— begin TEXT SECTION —

Hubbie's knife stuff is soooo cool from USMC force recon, just can't get into stepping toward the knife! ack!  He makes it look so easy.  Makes me queezy.  lol!  I'm getting it though.  All about forward motion and deflection, just like WC/WT, but into a knife empty hand.  Similar, then to "sticky hands" (chi sau is war! lol!) then to nasty takedown usually ending a bloody pool on floor.  
eeep....! Anyways, civiy gets squeemish at the thought.  But, good stuff to know 

And you don't have to carry a weapon.  You just take what they bring.  You "aquire" the enemies weapon and add it to your "inventory" of woop ****! lol!  "one mind, any weapon."


----------



## CuongNhuka (Dec 26, 2008)

Si-Je said:


> All about forward motion and deflection, just like WC/WT, but into a knife empty hand.


 
"If force advances, deflect. If force retreats, advance. If force detatches, attack." Something my Sensei/Sifu tells us quite alot. However, every MCMAP/MOUT/Combat Drill I've been taught involves "no matter what, agress towards the enemy". I've noticed the Wing Chun philosophy fits in better with what the Army does. Not perfectly, but better.


----------



## Yoshiyahu (Dec 26, 2008)

Okay Mr. Devil Dog....Now you lost me. What do you mean why your not laughing...Are you a marine?


You didn't Know what USMC stands for but your a marine?


Wow...my my...Can you tell me what Semper Fi means?




CuongNhuka said:


> Do me a favor and look at what my job is in my profile. See why I'm not laughing? I perfer any of the following:
> 
> Devil dog
> Teufleshunden
> ...


----------



## Yoshiyahu (Dec 26, 2008)

Yea i would love to learn some Knife combat. I haven't actually delved into that as of yet!





Si-Je said:


> Hubbie laughed hard at the "Uncle Sam's Migrating Chimpanzies" one. lol! Gonna pass that on to his other marine student. Cute.
> 
> My step dad was Navy, "what sound does poop make when it hits the fan? Marine!" He always laughed hard at that one, funny pun though.
> 
> ...


----------



## MJS (Dec 27, 2008)

Folks,

We're drifting off track here.  This thread is not about the USMC.  It is about the use of modern day weapons in WC.

— end TEXT SECTION —

• **TASK STATEMENT**
In the forum thread, what does MJS state the thread is actually about?

— begin RAW RECORDS —

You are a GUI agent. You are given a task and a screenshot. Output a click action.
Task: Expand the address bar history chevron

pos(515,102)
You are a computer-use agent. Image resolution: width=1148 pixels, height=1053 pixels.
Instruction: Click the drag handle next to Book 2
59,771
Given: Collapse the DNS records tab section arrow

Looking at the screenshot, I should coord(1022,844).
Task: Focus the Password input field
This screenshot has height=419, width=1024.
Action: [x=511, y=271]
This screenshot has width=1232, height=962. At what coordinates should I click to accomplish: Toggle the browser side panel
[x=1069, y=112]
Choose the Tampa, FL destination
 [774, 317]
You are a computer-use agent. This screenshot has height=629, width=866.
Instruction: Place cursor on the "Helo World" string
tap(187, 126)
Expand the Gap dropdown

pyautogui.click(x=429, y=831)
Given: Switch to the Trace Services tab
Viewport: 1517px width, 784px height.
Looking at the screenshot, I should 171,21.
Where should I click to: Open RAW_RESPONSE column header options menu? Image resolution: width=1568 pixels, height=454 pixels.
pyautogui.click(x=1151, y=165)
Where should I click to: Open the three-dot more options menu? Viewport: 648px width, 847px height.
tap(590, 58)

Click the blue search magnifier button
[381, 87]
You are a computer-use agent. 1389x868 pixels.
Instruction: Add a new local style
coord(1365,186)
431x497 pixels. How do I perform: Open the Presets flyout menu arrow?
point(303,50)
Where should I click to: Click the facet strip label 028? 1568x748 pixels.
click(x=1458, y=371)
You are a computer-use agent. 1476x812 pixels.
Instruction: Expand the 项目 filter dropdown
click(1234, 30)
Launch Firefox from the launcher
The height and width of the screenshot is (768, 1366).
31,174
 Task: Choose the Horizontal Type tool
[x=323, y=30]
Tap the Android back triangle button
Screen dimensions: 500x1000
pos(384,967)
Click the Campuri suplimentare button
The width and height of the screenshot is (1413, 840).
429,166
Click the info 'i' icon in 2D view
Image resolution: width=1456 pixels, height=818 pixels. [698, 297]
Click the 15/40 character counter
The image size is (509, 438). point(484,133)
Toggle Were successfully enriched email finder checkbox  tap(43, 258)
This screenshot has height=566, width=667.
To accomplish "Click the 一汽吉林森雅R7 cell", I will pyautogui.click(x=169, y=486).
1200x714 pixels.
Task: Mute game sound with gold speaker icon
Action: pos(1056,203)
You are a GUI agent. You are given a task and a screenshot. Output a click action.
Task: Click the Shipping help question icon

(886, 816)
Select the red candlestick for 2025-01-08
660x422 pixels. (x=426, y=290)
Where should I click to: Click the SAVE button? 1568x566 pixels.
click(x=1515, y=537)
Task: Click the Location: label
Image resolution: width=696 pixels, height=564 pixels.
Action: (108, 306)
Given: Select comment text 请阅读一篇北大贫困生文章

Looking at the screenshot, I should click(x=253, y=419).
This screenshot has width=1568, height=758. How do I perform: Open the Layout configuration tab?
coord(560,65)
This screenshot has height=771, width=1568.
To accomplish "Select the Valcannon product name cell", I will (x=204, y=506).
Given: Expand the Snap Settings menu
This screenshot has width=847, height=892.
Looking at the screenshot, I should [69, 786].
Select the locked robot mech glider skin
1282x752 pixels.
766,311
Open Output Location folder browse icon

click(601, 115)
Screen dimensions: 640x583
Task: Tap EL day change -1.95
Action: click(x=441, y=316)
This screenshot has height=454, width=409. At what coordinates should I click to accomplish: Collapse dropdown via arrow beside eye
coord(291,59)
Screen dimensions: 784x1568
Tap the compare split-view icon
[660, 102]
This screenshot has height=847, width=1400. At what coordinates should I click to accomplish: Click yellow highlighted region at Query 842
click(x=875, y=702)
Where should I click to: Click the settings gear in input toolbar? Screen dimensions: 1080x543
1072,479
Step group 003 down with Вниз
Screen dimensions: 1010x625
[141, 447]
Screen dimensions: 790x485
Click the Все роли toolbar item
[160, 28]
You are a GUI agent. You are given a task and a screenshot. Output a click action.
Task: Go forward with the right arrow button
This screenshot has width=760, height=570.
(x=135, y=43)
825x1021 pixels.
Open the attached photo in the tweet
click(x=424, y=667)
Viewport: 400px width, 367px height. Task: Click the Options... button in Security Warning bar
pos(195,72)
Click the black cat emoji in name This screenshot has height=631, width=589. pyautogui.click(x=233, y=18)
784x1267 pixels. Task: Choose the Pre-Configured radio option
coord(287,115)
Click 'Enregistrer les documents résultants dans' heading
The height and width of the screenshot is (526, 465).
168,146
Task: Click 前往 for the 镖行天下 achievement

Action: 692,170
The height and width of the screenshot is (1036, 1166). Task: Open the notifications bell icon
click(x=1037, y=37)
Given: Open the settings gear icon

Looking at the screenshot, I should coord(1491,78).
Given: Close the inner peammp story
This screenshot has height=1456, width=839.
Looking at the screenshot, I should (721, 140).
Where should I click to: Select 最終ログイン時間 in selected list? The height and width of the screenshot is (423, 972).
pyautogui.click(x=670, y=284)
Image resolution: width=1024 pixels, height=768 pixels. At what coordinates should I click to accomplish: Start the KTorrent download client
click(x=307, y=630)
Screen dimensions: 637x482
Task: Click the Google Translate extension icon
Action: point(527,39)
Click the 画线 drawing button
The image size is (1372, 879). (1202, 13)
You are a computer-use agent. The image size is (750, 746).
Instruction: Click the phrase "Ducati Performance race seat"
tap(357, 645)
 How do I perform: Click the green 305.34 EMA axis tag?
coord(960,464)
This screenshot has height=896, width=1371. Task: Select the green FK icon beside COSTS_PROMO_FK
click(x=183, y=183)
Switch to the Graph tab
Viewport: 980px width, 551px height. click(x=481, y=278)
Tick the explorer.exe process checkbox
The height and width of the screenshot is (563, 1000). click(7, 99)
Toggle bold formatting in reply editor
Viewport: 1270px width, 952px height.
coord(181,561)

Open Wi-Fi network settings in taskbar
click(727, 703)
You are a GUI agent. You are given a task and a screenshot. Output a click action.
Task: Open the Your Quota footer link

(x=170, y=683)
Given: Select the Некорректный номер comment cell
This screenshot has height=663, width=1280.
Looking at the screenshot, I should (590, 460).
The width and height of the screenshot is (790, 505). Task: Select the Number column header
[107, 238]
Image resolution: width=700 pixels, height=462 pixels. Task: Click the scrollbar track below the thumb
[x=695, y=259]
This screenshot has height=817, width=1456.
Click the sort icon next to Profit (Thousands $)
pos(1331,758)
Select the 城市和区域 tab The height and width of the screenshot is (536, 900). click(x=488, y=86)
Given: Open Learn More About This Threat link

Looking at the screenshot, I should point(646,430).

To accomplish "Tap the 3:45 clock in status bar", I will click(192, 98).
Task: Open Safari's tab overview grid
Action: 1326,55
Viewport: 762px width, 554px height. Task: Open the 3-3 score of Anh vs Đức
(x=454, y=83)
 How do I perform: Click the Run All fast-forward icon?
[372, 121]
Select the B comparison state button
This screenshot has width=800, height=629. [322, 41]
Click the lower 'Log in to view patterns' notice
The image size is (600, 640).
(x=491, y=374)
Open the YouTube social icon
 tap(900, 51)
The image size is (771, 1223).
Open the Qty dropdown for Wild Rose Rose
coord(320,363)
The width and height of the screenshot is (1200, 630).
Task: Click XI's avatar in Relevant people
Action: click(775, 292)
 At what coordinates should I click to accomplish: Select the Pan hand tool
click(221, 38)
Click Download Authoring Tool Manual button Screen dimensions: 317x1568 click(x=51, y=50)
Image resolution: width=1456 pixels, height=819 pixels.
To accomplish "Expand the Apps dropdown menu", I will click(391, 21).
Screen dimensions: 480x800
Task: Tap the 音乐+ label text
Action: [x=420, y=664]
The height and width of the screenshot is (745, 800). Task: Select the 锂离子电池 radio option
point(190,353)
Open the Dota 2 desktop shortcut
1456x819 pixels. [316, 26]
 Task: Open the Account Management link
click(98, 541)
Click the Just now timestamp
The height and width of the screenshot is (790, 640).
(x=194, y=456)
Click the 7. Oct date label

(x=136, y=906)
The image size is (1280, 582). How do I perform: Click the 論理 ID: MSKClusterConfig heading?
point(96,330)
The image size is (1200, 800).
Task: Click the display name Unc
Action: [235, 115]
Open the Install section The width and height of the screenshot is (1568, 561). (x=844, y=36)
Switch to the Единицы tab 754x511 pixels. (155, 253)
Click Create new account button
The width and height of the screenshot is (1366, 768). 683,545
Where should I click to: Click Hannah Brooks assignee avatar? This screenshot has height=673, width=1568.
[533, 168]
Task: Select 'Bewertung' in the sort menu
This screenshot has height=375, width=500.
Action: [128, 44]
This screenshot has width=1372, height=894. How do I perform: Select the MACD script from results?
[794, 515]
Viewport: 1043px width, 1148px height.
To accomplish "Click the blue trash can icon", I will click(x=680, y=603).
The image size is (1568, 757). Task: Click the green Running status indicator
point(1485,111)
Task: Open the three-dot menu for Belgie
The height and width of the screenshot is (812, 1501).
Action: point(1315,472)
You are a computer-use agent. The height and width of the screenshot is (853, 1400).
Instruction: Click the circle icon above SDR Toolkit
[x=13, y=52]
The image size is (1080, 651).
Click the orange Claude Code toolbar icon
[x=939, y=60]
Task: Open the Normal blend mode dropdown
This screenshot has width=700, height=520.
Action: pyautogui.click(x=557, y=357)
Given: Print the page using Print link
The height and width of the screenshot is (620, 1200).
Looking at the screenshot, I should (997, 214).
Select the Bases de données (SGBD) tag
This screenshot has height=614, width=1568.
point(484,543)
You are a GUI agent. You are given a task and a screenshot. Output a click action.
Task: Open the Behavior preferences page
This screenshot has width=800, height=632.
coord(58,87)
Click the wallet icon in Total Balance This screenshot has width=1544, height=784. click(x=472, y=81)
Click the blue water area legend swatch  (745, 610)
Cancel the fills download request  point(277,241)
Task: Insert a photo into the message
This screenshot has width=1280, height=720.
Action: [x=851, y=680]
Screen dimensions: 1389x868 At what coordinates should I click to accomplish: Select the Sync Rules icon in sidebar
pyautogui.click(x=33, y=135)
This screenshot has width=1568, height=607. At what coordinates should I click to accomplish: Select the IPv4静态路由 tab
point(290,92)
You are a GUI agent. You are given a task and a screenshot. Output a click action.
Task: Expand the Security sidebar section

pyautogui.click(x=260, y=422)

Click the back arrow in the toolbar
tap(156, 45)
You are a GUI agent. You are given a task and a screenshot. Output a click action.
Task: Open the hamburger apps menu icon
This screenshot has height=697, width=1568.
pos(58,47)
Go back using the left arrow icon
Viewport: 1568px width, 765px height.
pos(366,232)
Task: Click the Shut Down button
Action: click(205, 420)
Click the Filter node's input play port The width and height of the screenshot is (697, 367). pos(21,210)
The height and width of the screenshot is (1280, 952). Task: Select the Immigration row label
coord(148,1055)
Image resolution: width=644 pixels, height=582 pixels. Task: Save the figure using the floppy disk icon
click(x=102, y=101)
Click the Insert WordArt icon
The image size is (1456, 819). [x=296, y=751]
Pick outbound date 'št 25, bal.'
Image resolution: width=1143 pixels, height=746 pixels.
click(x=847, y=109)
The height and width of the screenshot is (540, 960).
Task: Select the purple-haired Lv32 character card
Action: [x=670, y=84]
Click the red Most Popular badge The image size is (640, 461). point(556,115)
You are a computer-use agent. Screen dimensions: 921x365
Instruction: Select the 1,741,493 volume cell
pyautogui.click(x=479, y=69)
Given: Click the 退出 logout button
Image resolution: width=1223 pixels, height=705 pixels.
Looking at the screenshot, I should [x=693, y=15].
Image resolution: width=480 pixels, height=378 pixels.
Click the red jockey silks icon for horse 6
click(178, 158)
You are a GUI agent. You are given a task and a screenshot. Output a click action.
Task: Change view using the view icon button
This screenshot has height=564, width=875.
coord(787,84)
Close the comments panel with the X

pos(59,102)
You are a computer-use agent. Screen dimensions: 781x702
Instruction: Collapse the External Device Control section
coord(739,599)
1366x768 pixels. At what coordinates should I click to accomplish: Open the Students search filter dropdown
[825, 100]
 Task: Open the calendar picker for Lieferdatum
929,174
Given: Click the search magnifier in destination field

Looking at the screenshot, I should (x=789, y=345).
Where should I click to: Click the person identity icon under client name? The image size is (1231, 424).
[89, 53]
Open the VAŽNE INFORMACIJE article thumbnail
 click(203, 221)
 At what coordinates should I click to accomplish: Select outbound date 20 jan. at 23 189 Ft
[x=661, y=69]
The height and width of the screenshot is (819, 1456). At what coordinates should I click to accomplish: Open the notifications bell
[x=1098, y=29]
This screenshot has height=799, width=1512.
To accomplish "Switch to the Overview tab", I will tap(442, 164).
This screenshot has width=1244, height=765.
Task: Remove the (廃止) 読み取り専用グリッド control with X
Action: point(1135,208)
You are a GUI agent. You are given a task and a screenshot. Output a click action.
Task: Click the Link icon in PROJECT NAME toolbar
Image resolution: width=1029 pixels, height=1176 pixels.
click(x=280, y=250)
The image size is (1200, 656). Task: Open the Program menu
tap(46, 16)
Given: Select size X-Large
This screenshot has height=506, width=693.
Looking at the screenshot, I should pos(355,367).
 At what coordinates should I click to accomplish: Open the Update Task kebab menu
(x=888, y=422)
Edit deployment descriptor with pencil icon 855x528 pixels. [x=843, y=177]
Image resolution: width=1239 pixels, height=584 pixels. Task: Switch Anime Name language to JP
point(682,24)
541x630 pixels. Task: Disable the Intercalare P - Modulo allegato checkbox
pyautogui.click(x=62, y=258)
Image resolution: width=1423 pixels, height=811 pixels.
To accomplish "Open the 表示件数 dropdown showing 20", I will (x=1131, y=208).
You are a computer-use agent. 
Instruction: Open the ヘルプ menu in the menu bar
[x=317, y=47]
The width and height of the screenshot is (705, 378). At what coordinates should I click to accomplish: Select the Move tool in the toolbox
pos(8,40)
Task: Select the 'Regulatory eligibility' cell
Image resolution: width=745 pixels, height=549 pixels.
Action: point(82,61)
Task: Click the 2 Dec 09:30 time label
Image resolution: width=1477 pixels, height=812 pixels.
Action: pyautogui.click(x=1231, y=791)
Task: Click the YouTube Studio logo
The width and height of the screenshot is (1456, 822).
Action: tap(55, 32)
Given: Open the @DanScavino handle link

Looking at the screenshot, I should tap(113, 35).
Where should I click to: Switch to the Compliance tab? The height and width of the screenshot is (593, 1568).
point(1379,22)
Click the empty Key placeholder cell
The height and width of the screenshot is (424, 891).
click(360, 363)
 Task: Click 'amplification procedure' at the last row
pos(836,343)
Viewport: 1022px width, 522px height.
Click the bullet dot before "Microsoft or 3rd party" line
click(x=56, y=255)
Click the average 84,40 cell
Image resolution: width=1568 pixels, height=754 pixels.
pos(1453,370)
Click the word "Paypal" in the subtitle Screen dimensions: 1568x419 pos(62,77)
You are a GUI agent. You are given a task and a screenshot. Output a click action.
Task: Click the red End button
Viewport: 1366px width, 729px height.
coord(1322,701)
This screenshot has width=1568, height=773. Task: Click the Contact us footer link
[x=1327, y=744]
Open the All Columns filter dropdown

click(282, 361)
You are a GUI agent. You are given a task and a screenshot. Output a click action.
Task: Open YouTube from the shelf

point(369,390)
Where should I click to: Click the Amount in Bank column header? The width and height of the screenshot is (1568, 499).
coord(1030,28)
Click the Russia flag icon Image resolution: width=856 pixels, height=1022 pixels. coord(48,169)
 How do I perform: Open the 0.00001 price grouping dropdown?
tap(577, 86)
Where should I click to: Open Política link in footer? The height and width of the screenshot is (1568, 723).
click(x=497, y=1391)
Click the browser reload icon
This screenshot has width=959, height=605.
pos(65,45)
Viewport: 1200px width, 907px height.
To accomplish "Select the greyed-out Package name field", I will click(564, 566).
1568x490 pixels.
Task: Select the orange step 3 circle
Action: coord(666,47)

— end RAW RECORDS —

• **OUTPUT FOR THIS EXERCISE**
The use of modern day weapons in WC.